Les deux plus grandes entreprises dans l’industrie, AncestryDNA et 23andMe, participent à des programmes de recherche privés et publics. AncestryDNA a vendu un accès à ses données à Calico, entreprise de biotechnologie parente avec Google. Toutefois, AncestryDNA relègue la revente de données au second plan, se concentrant plutôt sur les services qu’elle offre à ses clients. L’entreprise californienne 23andMe met quant à elle ses partenariats avec Alnylam Pharmaceuticals, Biogen, Genentech, Pfizer et P&G Beauty au cœur de sa stratégie d’affaires. À ses partenaires universitaires, elle fournit ses données essentiellement gratuitement. Elle n’offre pas encore à ses clients canadiens l’option de participer à la recherche via leur génome.

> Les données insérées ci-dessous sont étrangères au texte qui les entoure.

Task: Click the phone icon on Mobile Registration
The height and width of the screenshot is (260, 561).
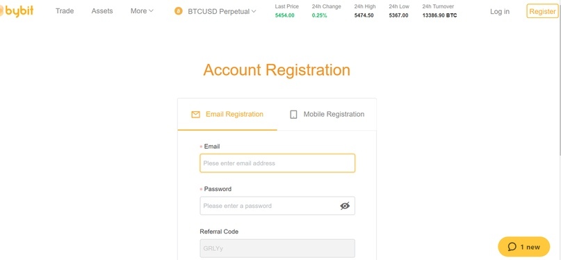Action: (x=293, y=115)
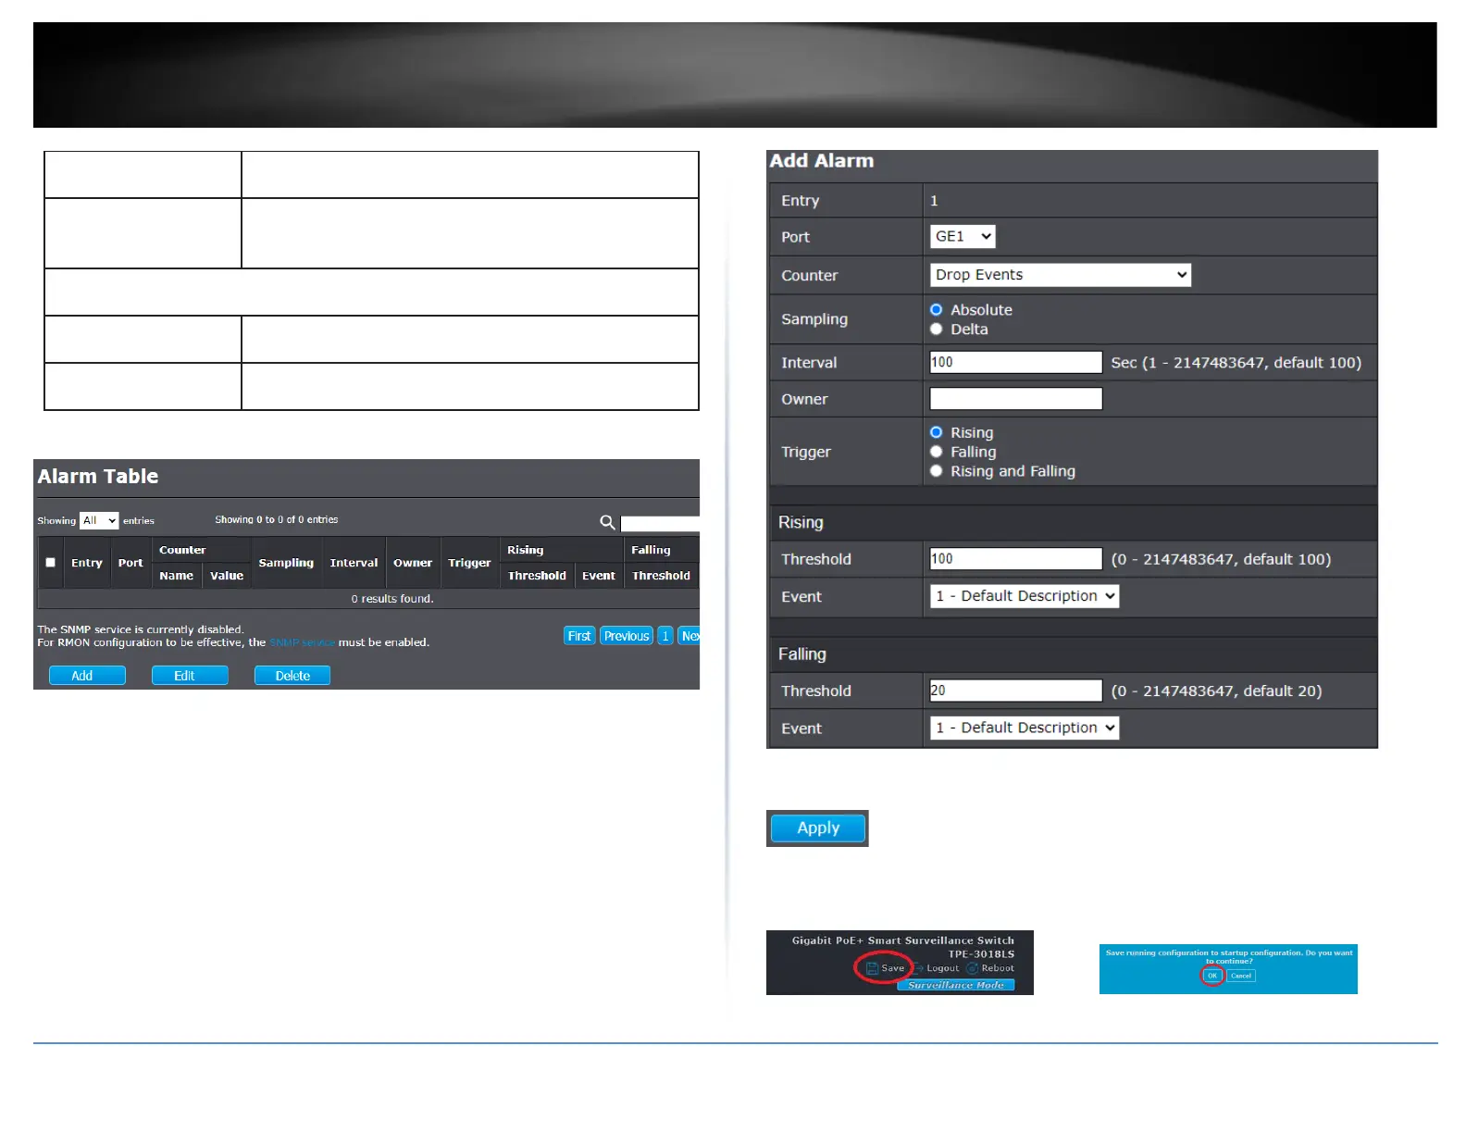Open the Port dropdown showing GE1
This screenshot has width=1466, height=1133.
coord(963,236)
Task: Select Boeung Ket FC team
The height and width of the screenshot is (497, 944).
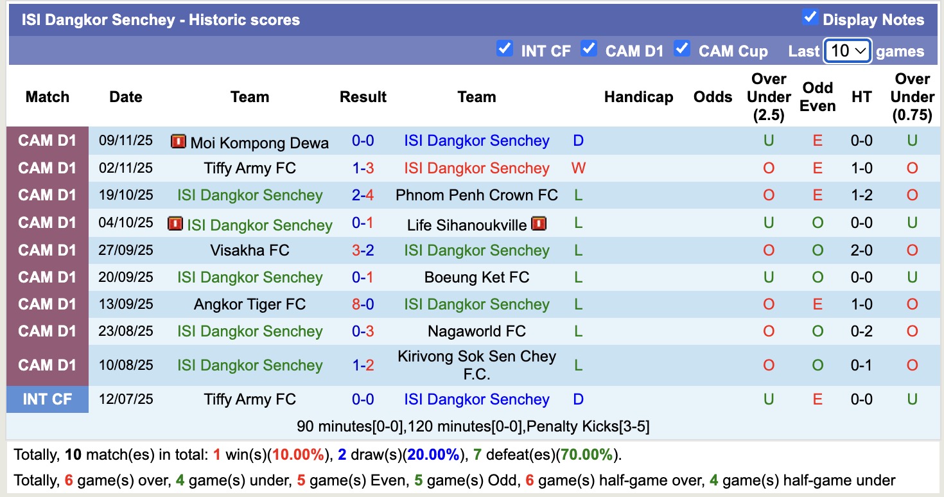Action: [x=476, y=277]
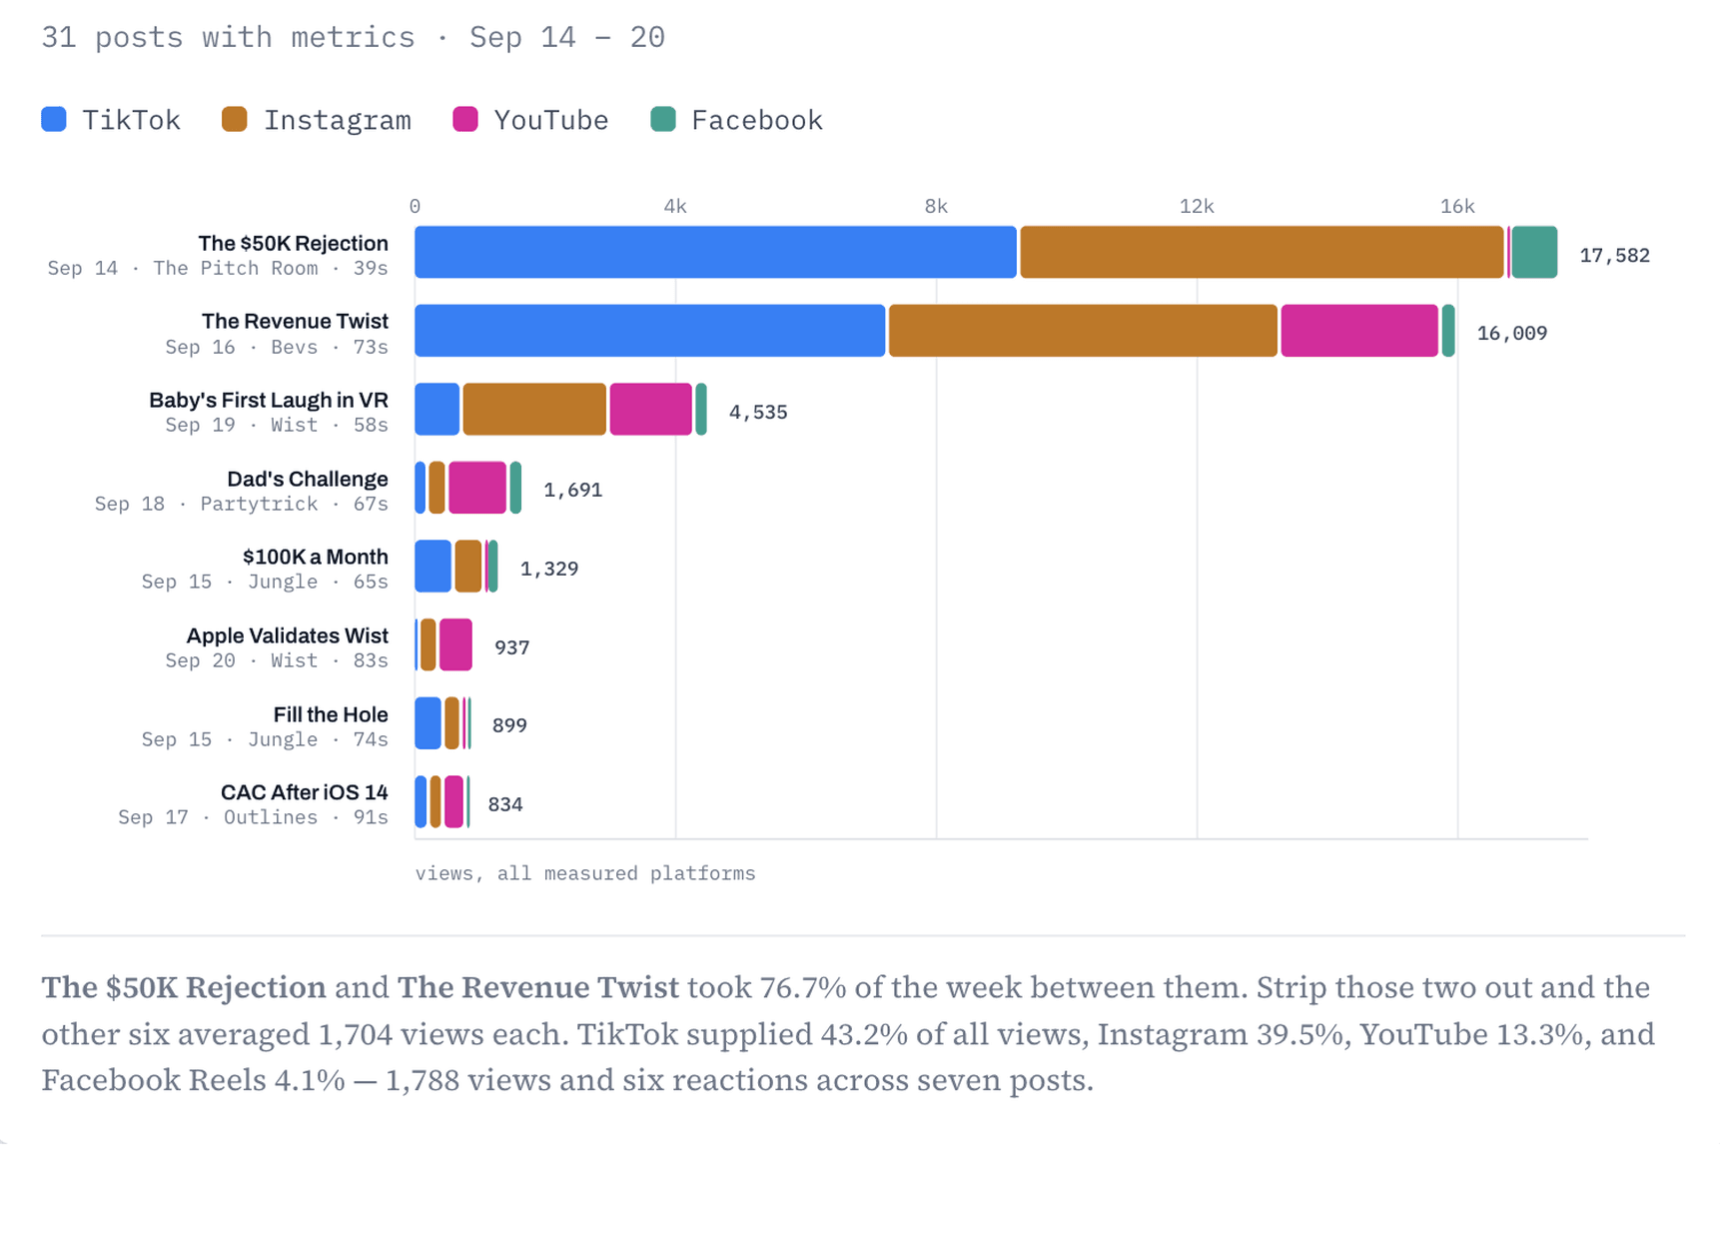Toggle the Facebook legend label
This screenshot has height=1239, width=1720.
click(757, 120)
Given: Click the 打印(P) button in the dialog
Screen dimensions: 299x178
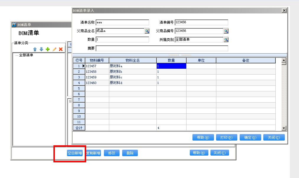Looking at the screenshot, I should click(x=226, y=138).
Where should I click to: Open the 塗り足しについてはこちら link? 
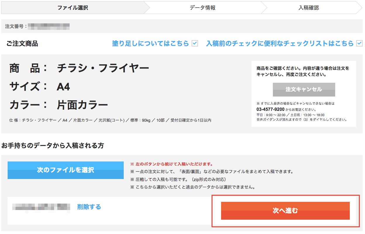pos(150,44)
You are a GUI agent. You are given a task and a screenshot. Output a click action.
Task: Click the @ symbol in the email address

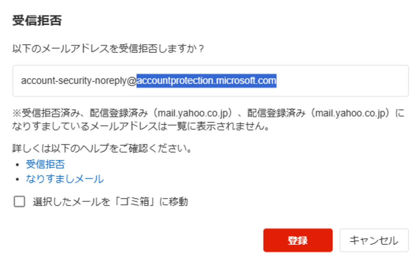(x=132, y=81)
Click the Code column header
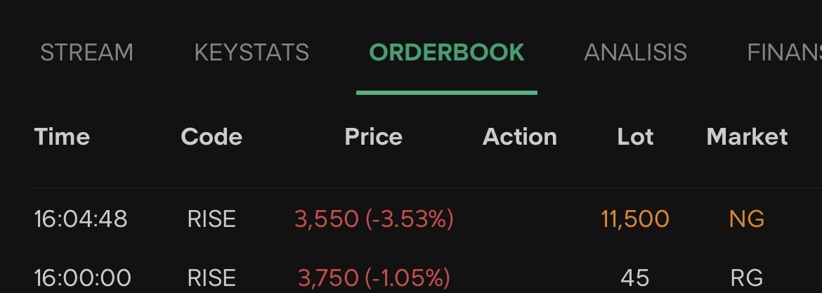This screenshot has height=293, width=822. 211,136
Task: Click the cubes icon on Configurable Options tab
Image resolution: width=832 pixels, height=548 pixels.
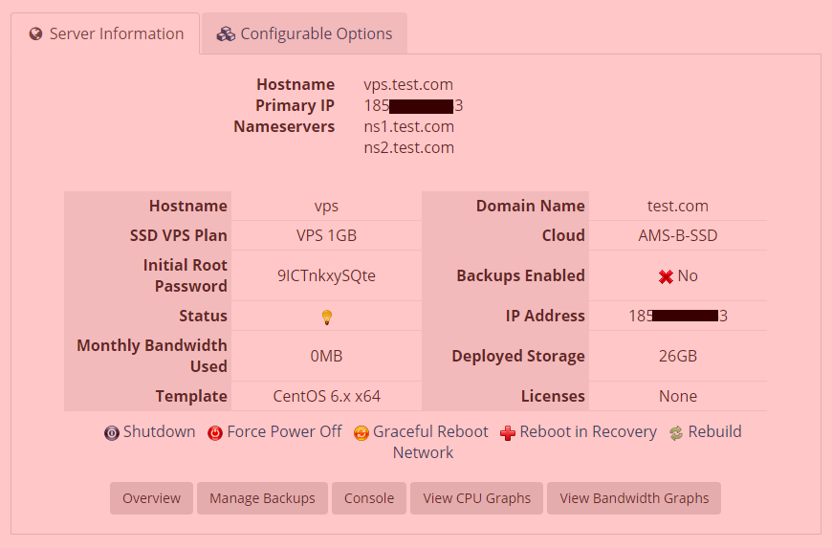Action: pyautogui.click(x=226, y=34)
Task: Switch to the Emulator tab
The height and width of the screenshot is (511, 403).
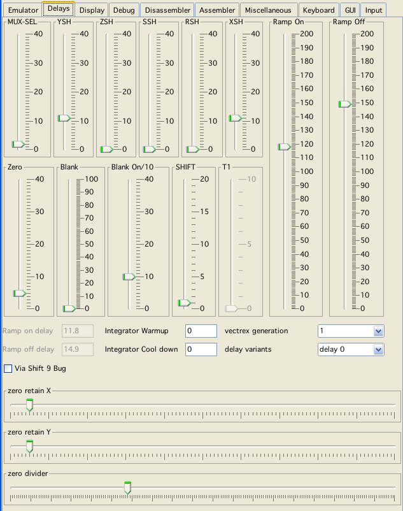Action: click(23, 10)
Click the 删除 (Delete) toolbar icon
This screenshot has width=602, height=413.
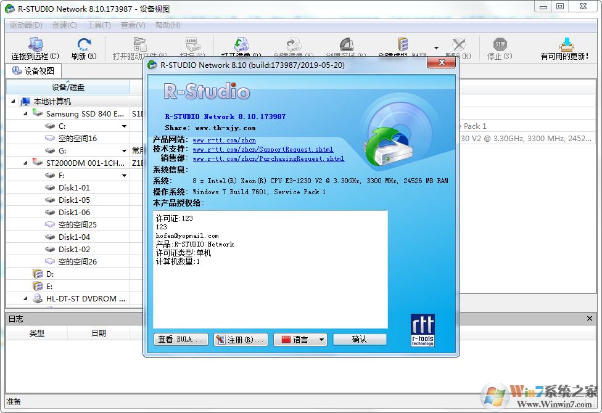tap(458, 44)
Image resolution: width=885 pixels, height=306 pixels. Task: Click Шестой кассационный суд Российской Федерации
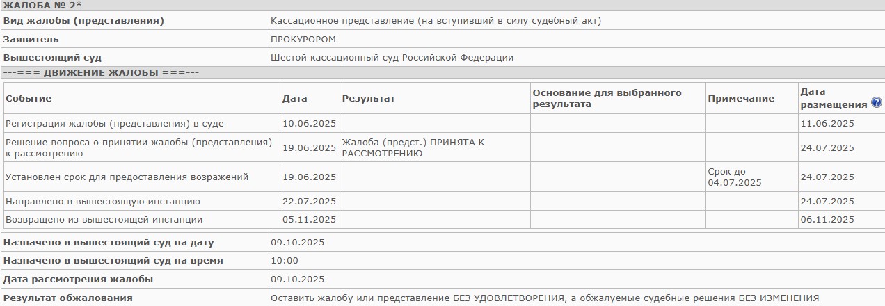click(392, 58)
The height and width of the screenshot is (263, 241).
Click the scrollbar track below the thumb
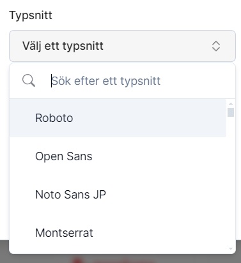231,181
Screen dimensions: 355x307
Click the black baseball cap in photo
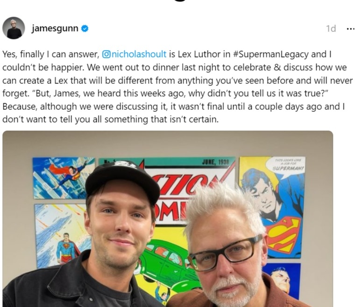(122, 182)
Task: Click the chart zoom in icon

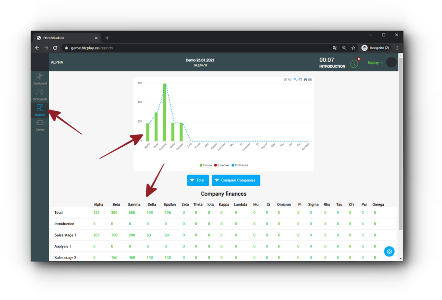Action: [x=285, y=79]
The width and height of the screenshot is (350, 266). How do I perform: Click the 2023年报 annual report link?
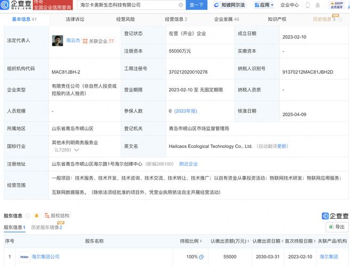tap(186, 111)
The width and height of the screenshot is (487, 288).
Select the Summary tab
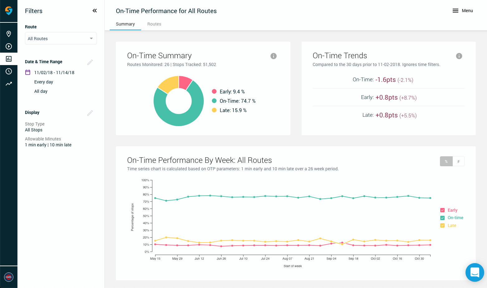pos(125,24)
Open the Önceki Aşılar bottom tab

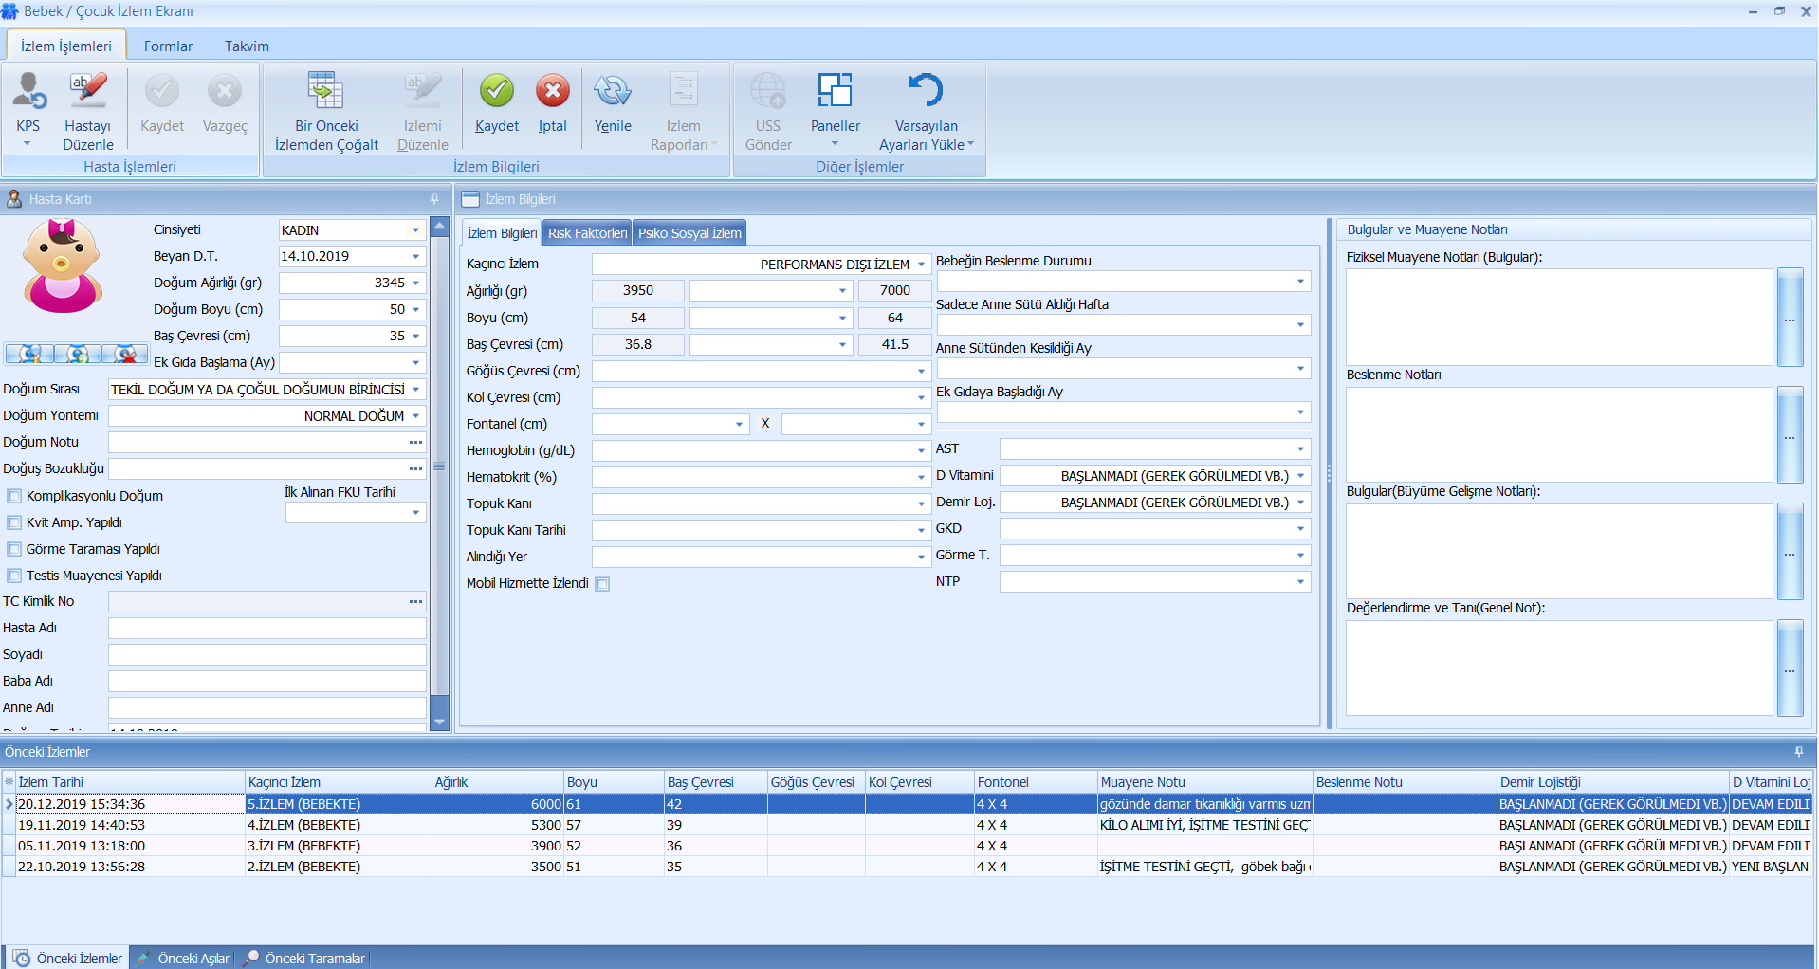[x=193, y=959]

Chez BiogeniQ, entreprise québécoise qui compte plus de 10 000 clients, les données ne sont pas utilisées dans le cadre de la recherche médicale. « Le modèle d’affaires de 23andMe, c’est la valorisation des données. Nous, c’est le service que nous offrons à nos clients », indique Étienne Crevier, le PDG. Pour sa part, l’américaine Family Tree DNA promet de ne jamais vendre les données de ses clients à autrui. My Heritage, de son côté, demande une autorisation à ses clients afin de pouvoir revendre les données. Ces entreprises sont parmi les plus sérieuses, mais d’autres pourraient être moins transparentes. « Les politiques de consentement pour ces tests varient énormément », avertit Yann Joly.
Un énorme potentiel
La plupart des ententes ne sont pas détaillées publiquement. Toutefois, en 2015, 23andMe signait un contrat avec Genentech pour une étude sur la maladie de Parkinson ; 10 millions US étaient payés à la signature. Quelque 50 millions supplémentaires s’ajoutaient si la collaboration portait ses fruits. 23andMe n’est pas cotée en Bourse, mais sa valeur est estimée à 1,75 milliard US par la presse spécialisée. En septembre dernier, elle amassait 250 millions US dans un cycle de financement. Une partie de l’argent lui servira à développer des médicaments dans l’une de ses propres divisions.
Ce ne sont pas tous les clients de ces entreprises qui réalisent la valeur de leur génome. Toutefois, selon Yann Joly, « si les procédures de consentement sont claires et que les gens acceptent de rendre leurs données accessibles en toute connaissance de cause, je ne crois pas que ce soit une mauvaise chose. Par contre, si les gens ne sont pas prévenus, ils peuvent se sentir trompés. Le meilleur moyen d’éviter ça pour une entreprise, c’est d’avoir des politiques très transparentes. » Et pour sa part, le public doit bien s’informer avant de donner son génome à qui le veut bien, selon le spécialiste.